The highest praise one can give the cast is that none of them embarrass themselves. Overall, Cage restrains himself save for one borderline campy moment, while Perlman delivers his lines with his usual gruff, “I really don’t give a crap anymore” sardonic attitude. Foy, apparently the missing link between Kristen Stewart and Katy Perry, has the toughest job as she must play a character who is supposed to keep us guessing about her guilt or innocence (that is until the movie soon makes it perfectly clear which side she’s on). Englishman Graham inexplicably speaks like hisBoardwalk character Al Capone throughout the movie.
Lack of logic is the most bedeviling thing here. Priests can only cast out demons by reading from rare ancient books. Why not commit the book’s text to memory? They’re priests who have memorized the entire Bible in Latin.

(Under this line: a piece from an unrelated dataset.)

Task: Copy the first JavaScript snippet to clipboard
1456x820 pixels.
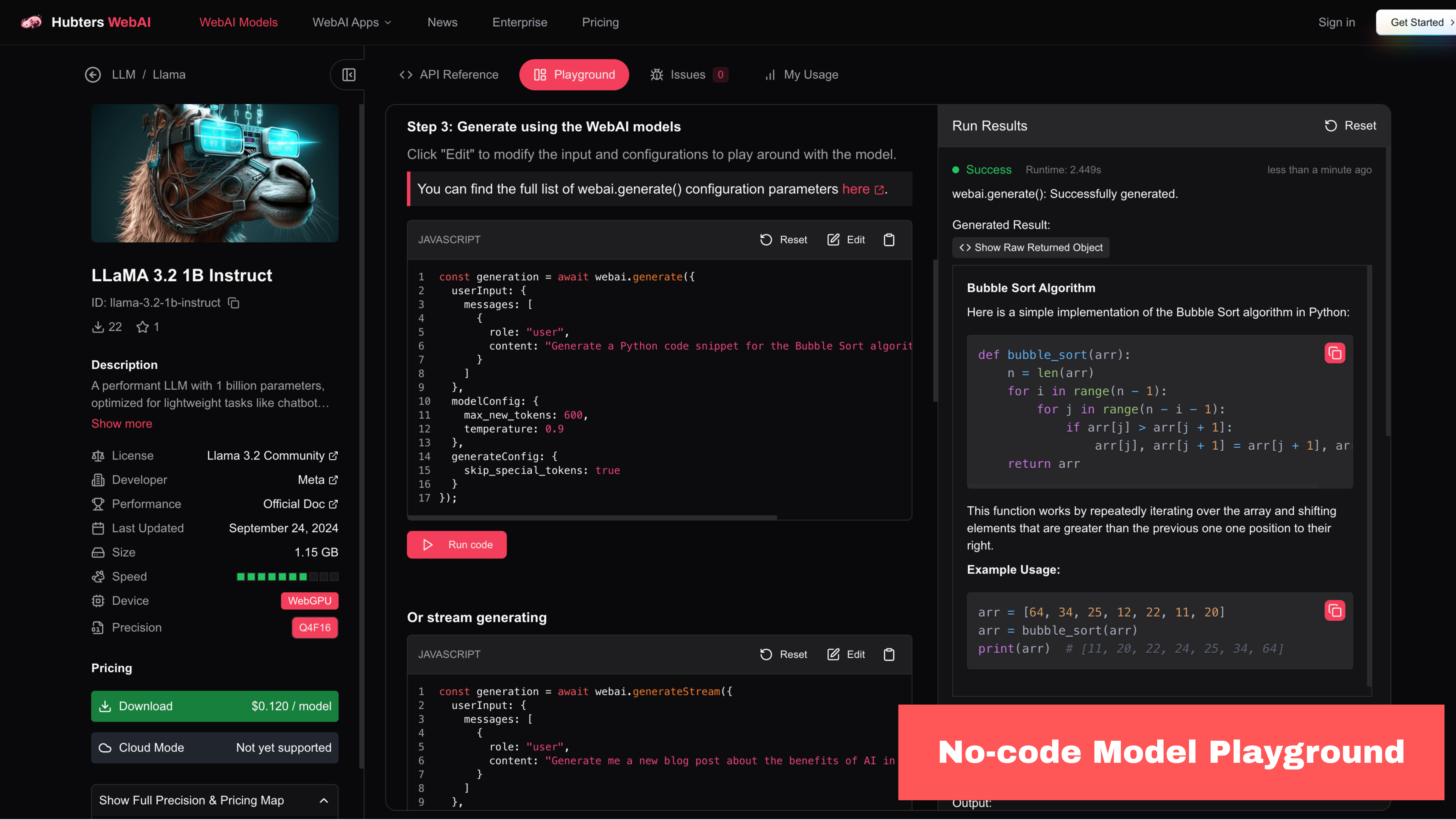Action: pos(888,240)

Know your lines so that you can keep the show going should the demons burn your books! At another point, a character busts his ass digging multiple graves even though we just saw that one of the deceased had been reduced to ashes. And how’s about shackling your prisoner so she can’t escape on foot?
The story’s main emotional conflict — that Behmen wants to save this accused witch in order to atone for the innocent life he took during the Crusades — doesn’t hold up when you’re asked to believe that Behmen and Felson, perhaps the most fortunate Crusaders ever to survive over a decade of constant warfare, only spilled innocent blood once during all those years of carnage. Nobody in the Crusades was that lucky!
Season of the Witch isn’t an awful movie; it’s watchable in that late night cable sort of way, but it’s painfully dopey. Even the effects are merely adequate. Ditto the now cliche Gladiator/300-style battle scenes. At least the gloomy European countryside looks nice. I can’t believe this movie (finally) got released, but the superiorSolomon Kane is still without a U.S. distributor.